Today, Julia is used by many well-regarded organizations for calculations and analysis. These include BlackRock, NASA, and the Federal Reserve Bank of New York.

If you love numerical programming or work in a STEM profession, programming in Julia will be a must-have skill for the future.


Popularity Level: Gaining Traction



Luna is an interesting new language with a WYSIWYG interface (“what you see is what you get”) designed to be highly accessible and intuitive for users. It leverages a ‘node and wire’ representation where sections of code are organized into nodes (represented as circles in the interface) and connected to one another with wires (represented as straight lines). Users can also program with a standard text representation if they prefer it to the node and wire visual.

Luna prioritizes elegance and minimalism and is designed specifically for data processing. The creators highlight data science, machine learning, IoT, bioinformatics, computer graphics and architecture as fields where Luna will be highly applicable.

If you work in one of these fields and are a highly visual person, you’ll love Luna. Give it a try!


Popularity Level: Still New



Whiley has actually been in the works for years. It began in 2009 in response to Tony Hoare’s Verifying Compiler Grand Challenge, which challenged programmers to build a compiler that would verify code as it is written, before running it. Whiley aims to make verification a frequent part for the programming process that programmers don’t even need to think about. 

While Wiley’s syntax is similar to Python’s, it uses a structural type system (whereas Python uses duck typing) and is pure functional programming (containing no imperative features). Whiley is fully interoperable with Java.

If you typically code in Java but like the idea of having errors in your code eliminated at compile time, try learning Whiley! 


Popularity Level: Still New



Sage, or SageMath, is designed for numerical programming and uses mostly the same syntax as Python. The name derives from “System or Algebra and Geometry Experimentation.” In its early years, Sage was developed by many independent students and volunteers, though it ultimately began to hire designated developers in 2016.

Its developers wanted to create a free, open source alternative to technologies like MATLAB and Mathematica. Sage combines elements from many existing math and numerical libraries that can be used to expand the capabilities of general purpose languages like Python or Ruby.
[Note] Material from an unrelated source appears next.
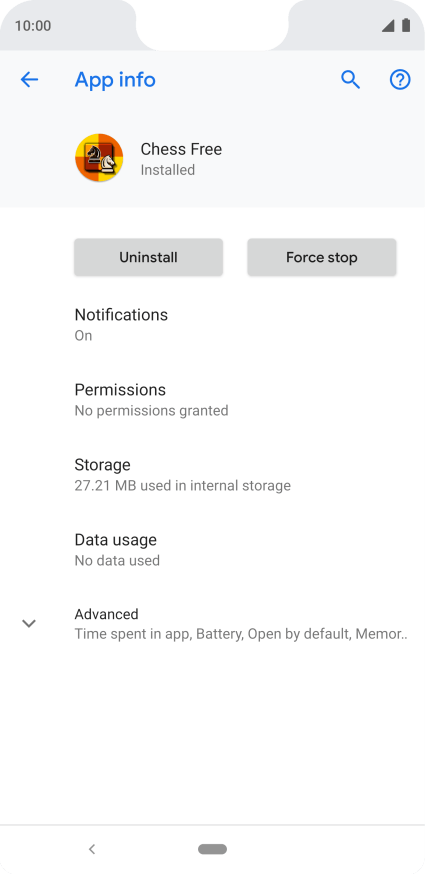425x874 pixels.
Task: Open Data usage details
Action: [212, 549]
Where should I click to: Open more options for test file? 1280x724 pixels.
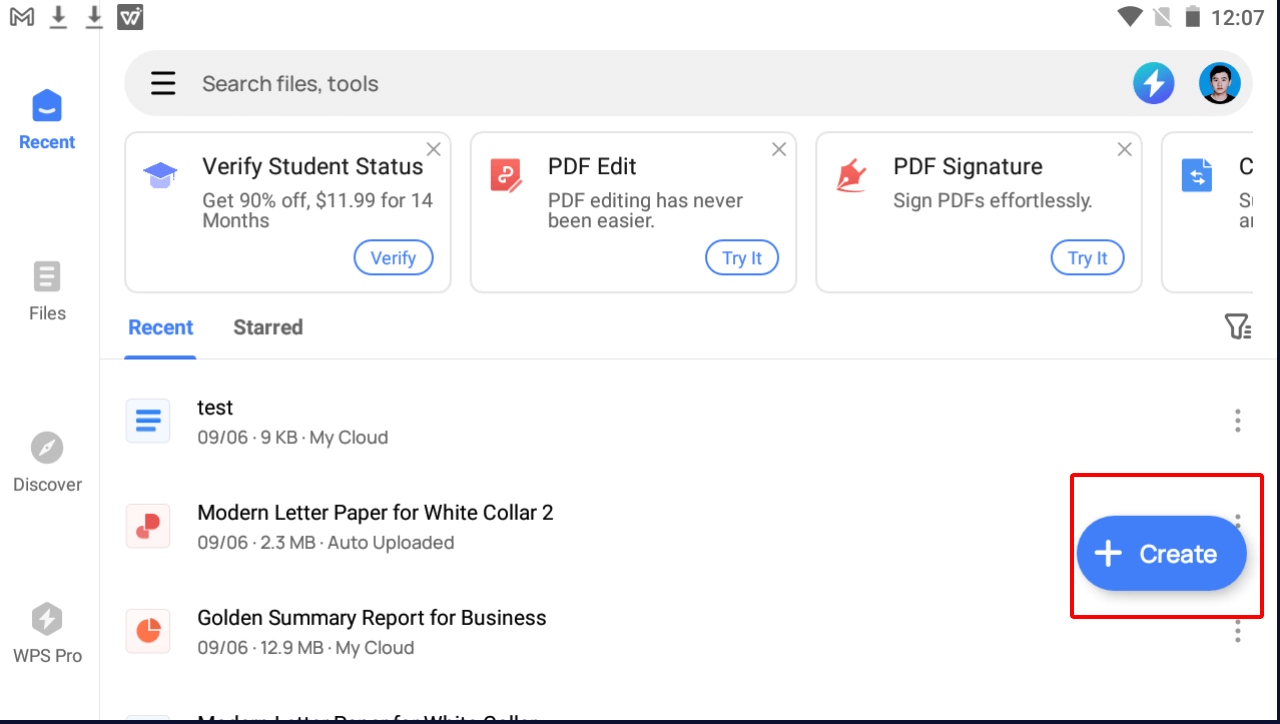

If you use programming for calculations and mathematical analysis and want to use a single language with comprehensive capabilities rather than combining libraries and extensions, try learning Sage.


Popularity Level: Niche



Red was introduced in the Netherlands in 2011 as a descendant of the language Rebol, which is a dynamic language used primarily for data exchange. The goal in creating Red was to be more powerful than Rebol and allow for seamless full stack programming.
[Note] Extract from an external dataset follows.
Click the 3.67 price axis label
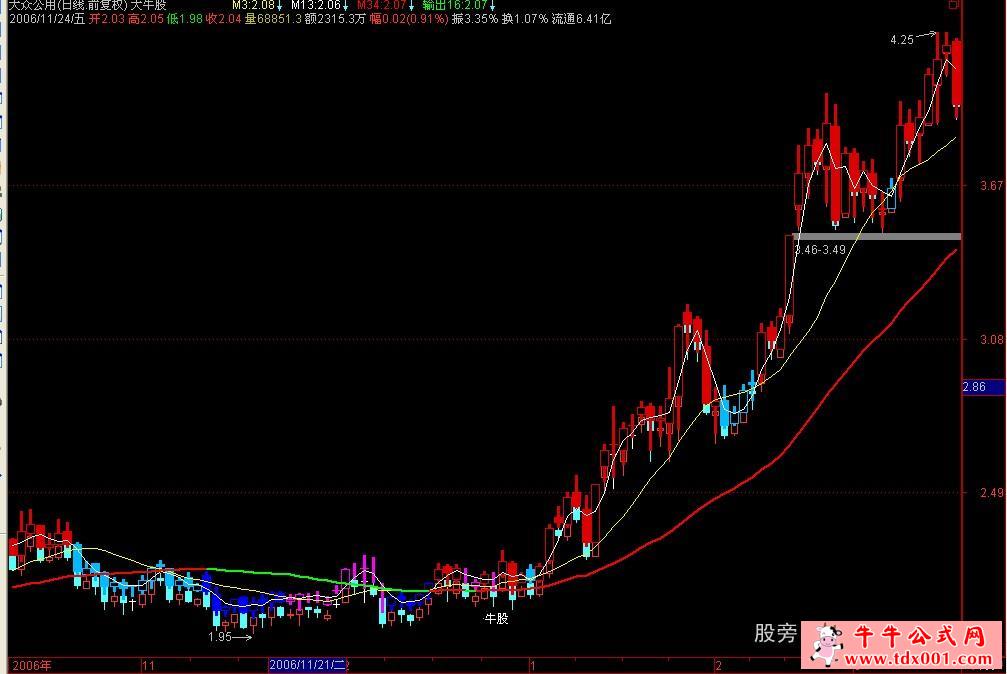This screenshot has width=1007, height=674. tap(991, 186)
These days, many programmers are using Red for powerful image recognition and image generation programs.

If coding with images is an interest for you or if you have experience with Rebol, Red could be a great next skill to add to your list.


Popularity Level: Niche



CakeML was introduced in 2014 as a successor the the language Standard ML, a ‘meta language’ used for designing other languages. Building on the capabilities of Standard ML, CakeML is useful in that it can verify itself.

If you are an advanced programmer and work on language research or compiler creation, CakeML could be a useful new tool for you to learn.


Popularity Level: Niche


Get started learning any of these new languages today to add to your coding skills and open up new possibilities. In the meantime, we’ll be keeping tabs on even more new languages that come on the scene!